(Dataset excerpts)

* * *

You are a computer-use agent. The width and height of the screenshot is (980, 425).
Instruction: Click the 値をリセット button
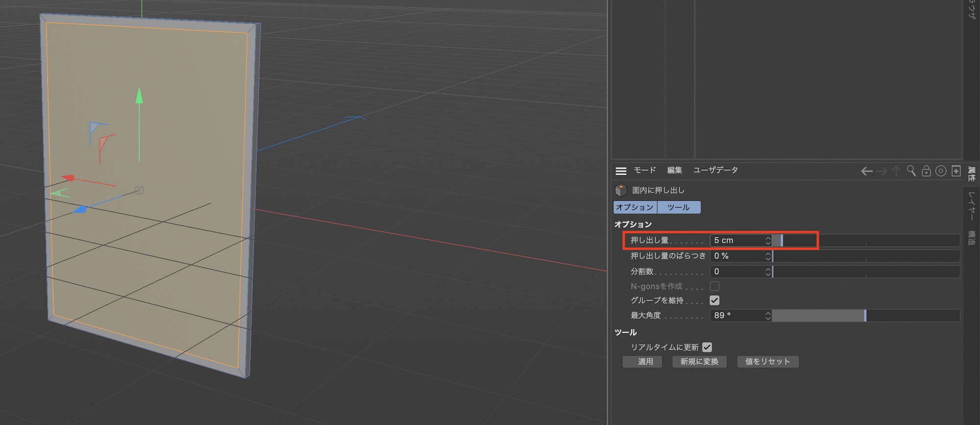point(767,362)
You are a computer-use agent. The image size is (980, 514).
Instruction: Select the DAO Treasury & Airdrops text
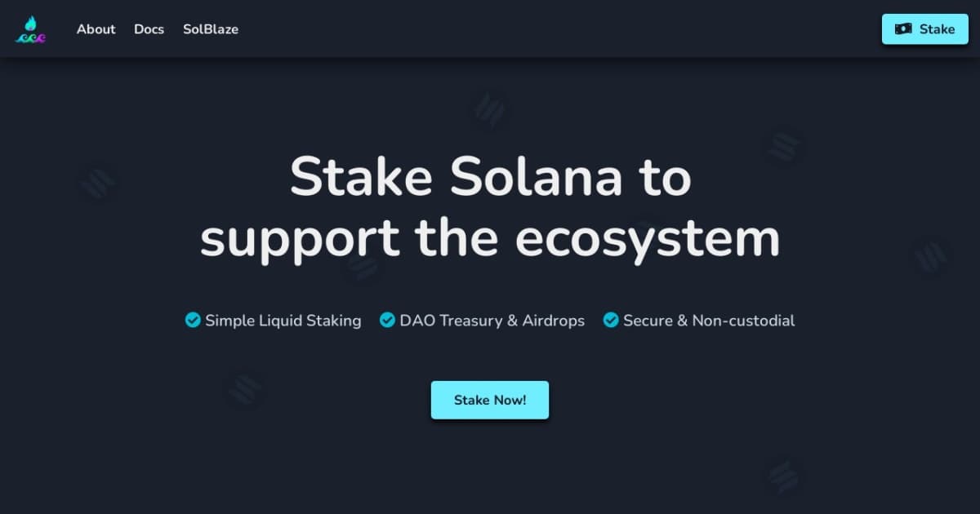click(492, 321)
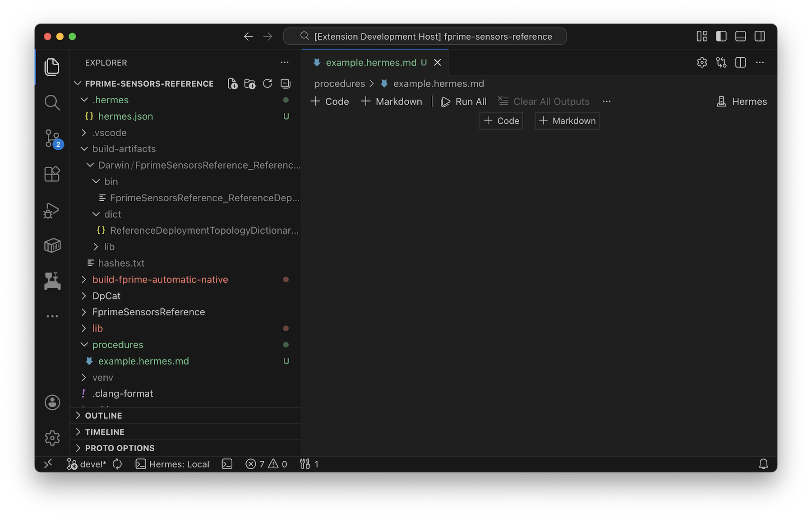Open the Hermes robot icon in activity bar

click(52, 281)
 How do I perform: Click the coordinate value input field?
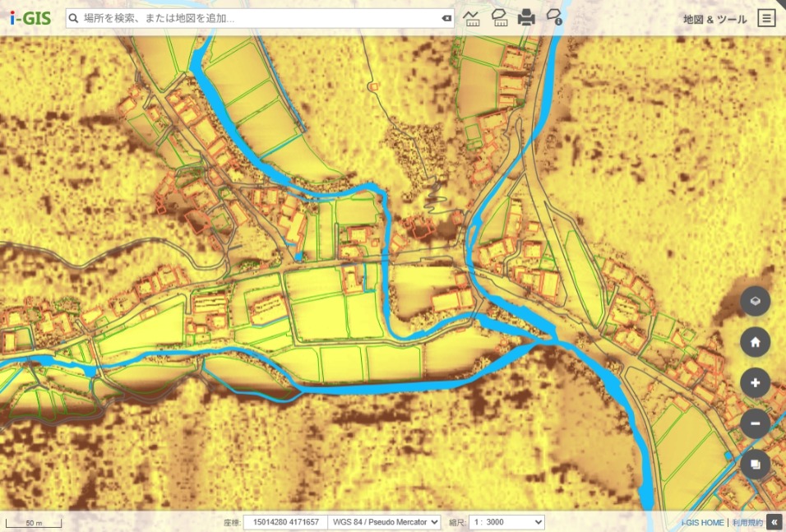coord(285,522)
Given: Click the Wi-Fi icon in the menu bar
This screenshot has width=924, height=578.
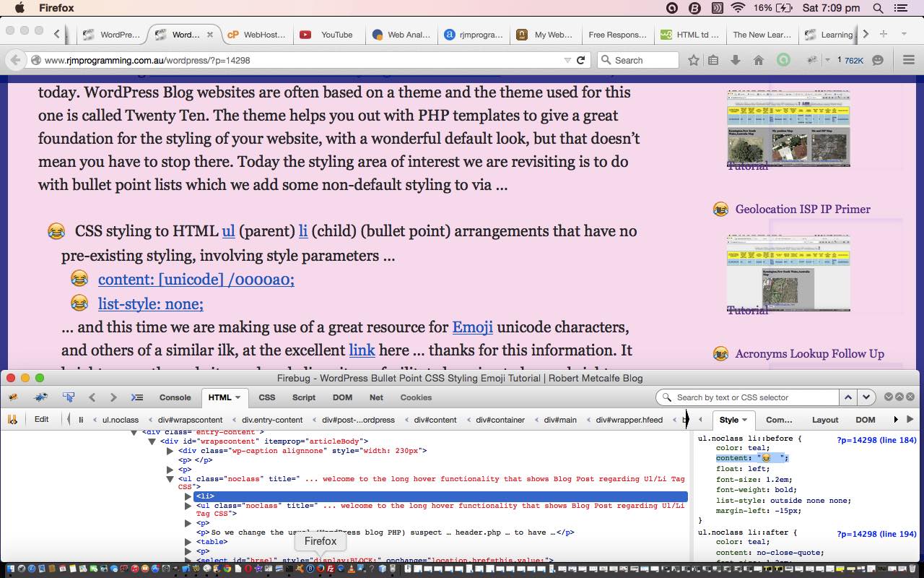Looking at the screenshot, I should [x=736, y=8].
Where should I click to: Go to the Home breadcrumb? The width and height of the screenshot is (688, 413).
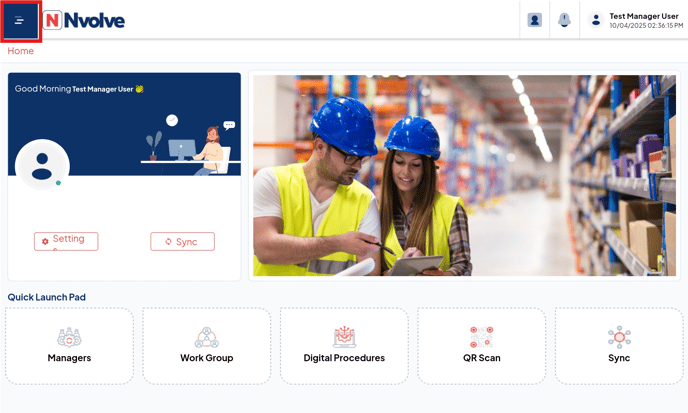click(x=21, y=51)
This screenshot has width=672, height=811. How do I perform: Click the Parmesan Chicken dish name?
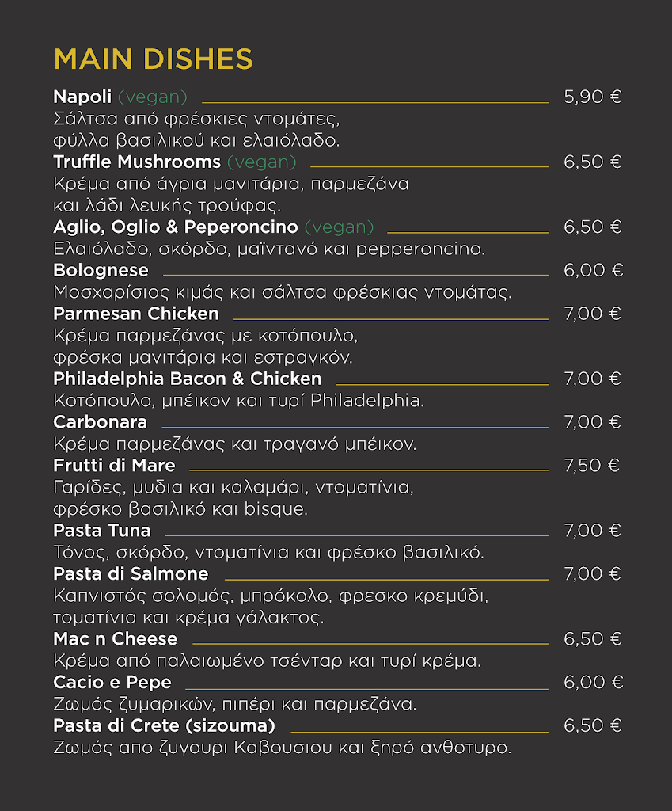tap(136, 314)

* * *

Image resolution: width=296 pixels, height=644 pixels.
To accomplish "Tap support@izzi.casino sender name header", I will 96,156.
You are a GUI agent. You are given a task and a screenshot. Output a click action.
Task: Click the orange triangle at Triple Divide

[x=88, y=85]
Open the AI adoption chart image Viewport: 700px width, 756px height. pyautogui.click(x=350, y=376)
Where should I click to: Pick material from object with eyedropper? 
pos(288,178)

* * *

Apply a filter for "computer" to the entries and show each line that passes.

▶ **ANSWER TO THE EXERCISE**
You are a computer-use agent. The width and height of the screenshot is (980, 425).
You are a computer-use agent. The image size is (980, 514).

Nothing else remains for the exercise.